Rio de Janeiro, 10 de março de 2026 – A presidente da Petrobras, Magda Chambriard, afirmou que não há qualquer pressão do Palácio do Planalto para manter estáveis os preços da gasolina e do diesel em ano eleitoral. Segundo a executiva, a estatal acompanha a escalada do conflito envolvendo Estados Unidos, Israel e Irã para decidir se haverá repasse da alta do petróleo ao consumidor brasileiro.
Em entrevista concedida à Bloomberg, em Nova York, na segunda-feira (9), Chambriard disse que a companhia “observa de perto” a volatilidade do mercado internacional antes de tomar decisões que possam pesar no bolso da população. “Precisamos ter certeza de que não se trata de uma tendência passageira e de que o cenário é razoavelmente estável para nos permitir seguir na direção correta”, declarou.

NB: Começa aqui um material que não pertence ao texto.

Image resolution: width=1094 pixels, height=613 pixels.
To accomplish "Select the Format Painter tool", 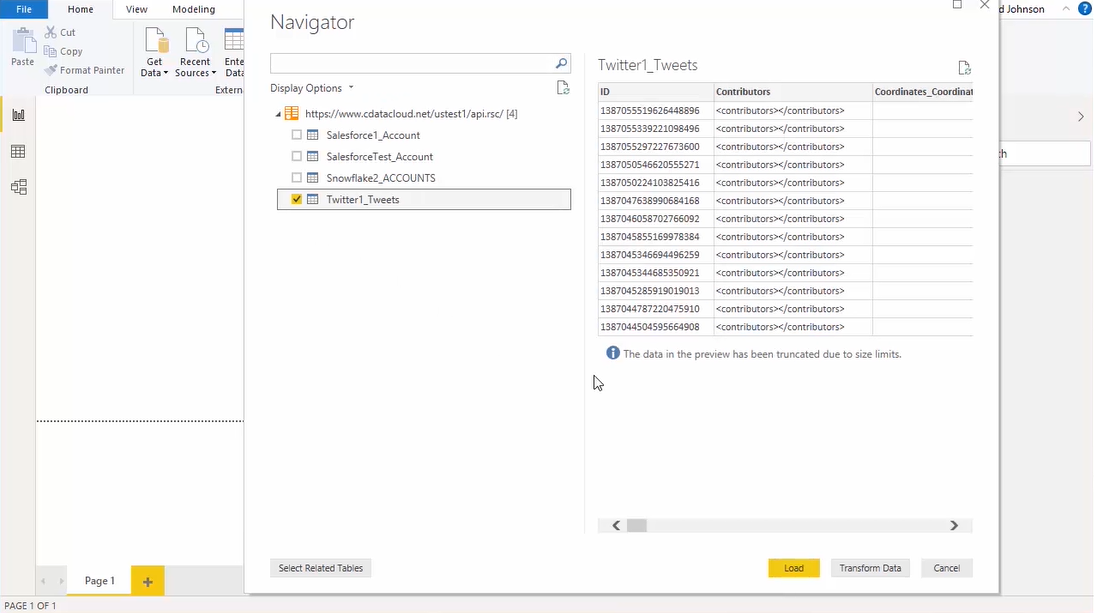I will (84, 70).
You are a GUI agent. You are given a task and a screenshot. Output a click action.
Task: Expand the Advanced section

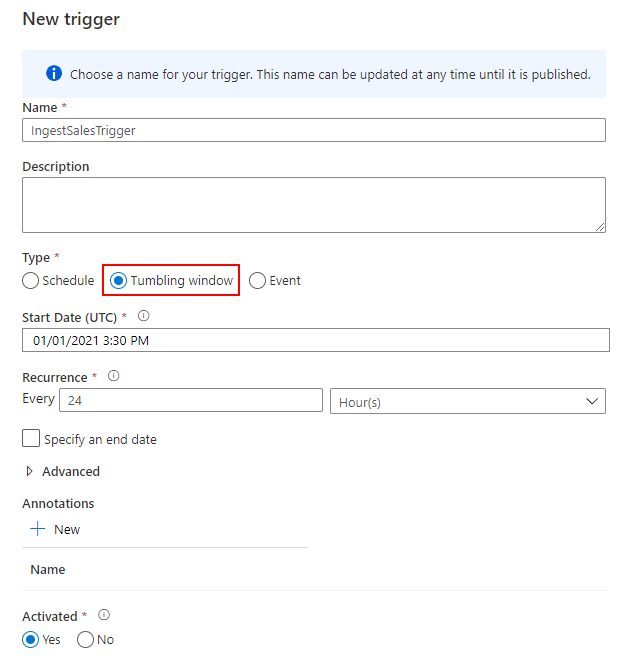tap(63, 471)
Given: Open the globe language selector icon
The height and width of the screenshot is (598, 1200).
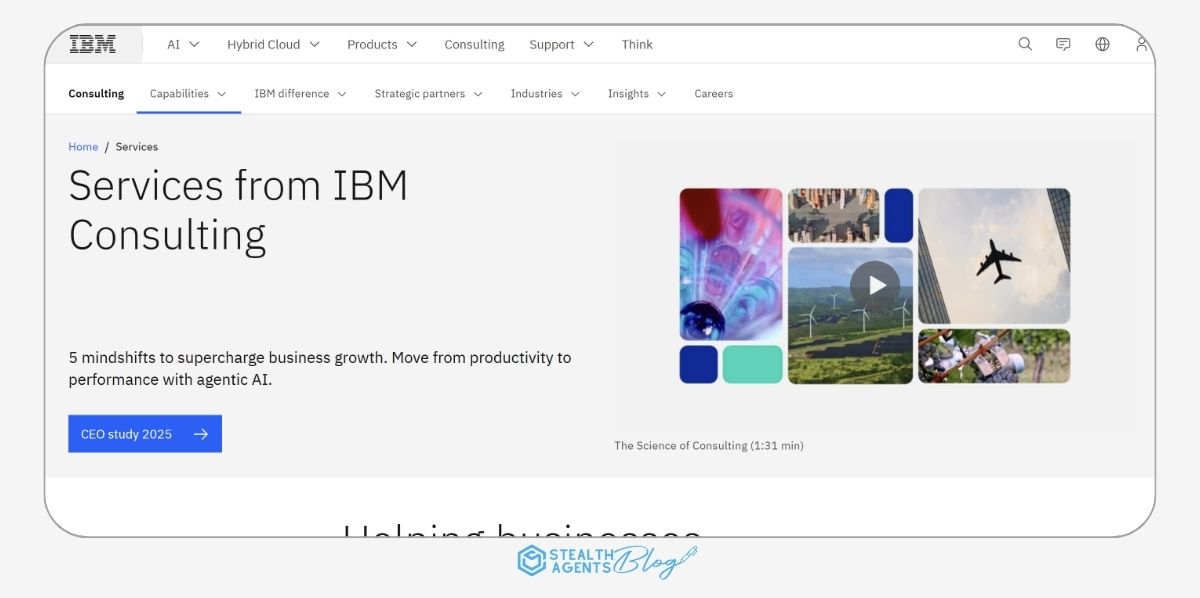Looking at the screenshot, I should click(1101, 44).
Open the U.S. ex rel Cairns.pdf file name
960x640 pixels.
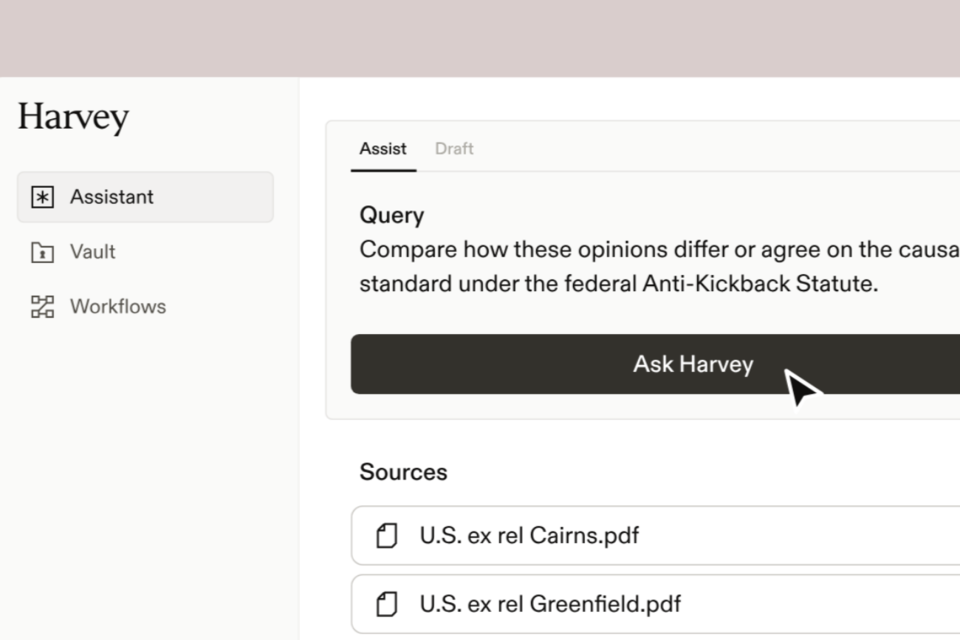[x=529, y=536]
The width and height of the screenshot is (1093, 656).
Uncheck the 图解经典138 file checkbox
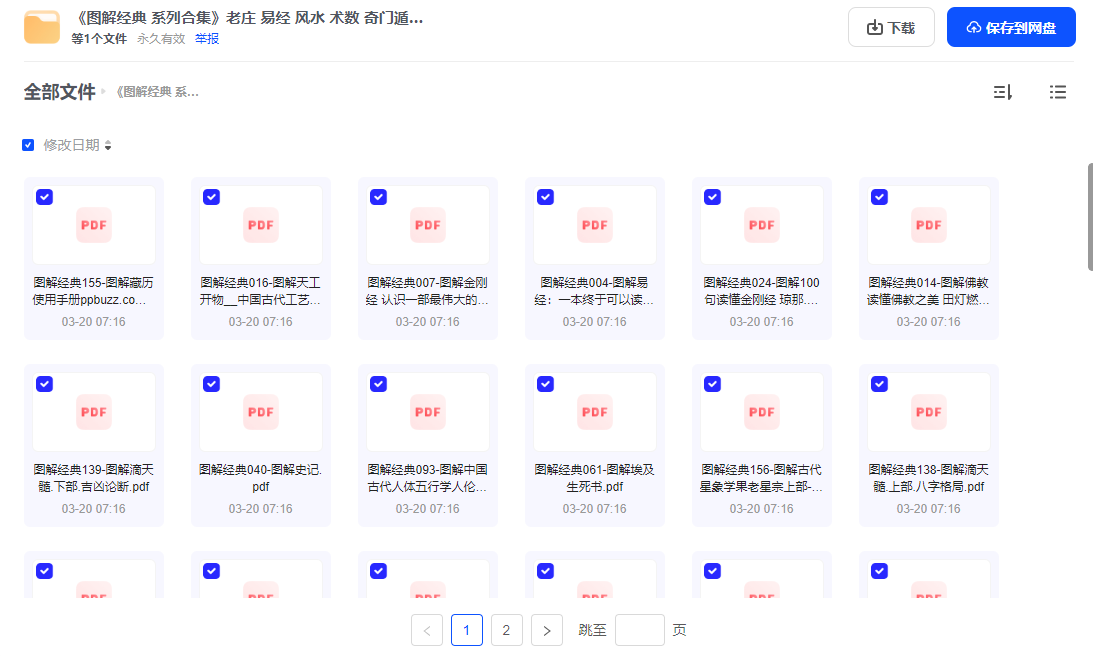[879, 384]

Política de preços mantida
A executiva reforçou que a política de preços da Petrobras continua em vigor, sem repasses automáticos das oscilações externas. O objetivo, segundo ela, é evitar variações bruscas que possam provocar impactos negativos na economia do país.
Barrel ultrapassa US$ 100
No início da semana, o barril de petróleo superou US$ 100, refletindo a tensão no Golfo Pérsico. Horas depois, o valor recuou para US$ 89,06, após o presidente dos Estados Unidos, Donald Trump, afirmar que o conflito estaria “praticamente concluído”.
Defasagem nas refinarias
Conforme levantamento da Associação Brasileira dos Importadores de Combustíveis (Abicom), a diferença entre os preços praticados pela Petrobras e a cotação internacional alcançou 85% no diesel e 45% na gasolina desde o início das hostilidades em 28 de fevereiro.
Cenários em estudo
Na semana anterior, Chambriard já havia dito que a petroleira se prepara para qualquer patamar de preço do barril. “Vemos analistas projetando de US$ 53 a US$ 120 em 2027; esse é o tamanho da volatilidade. O importante é que a Petrobras esteja pronta para enfrentar qualquer um desses cenários”, concluiu.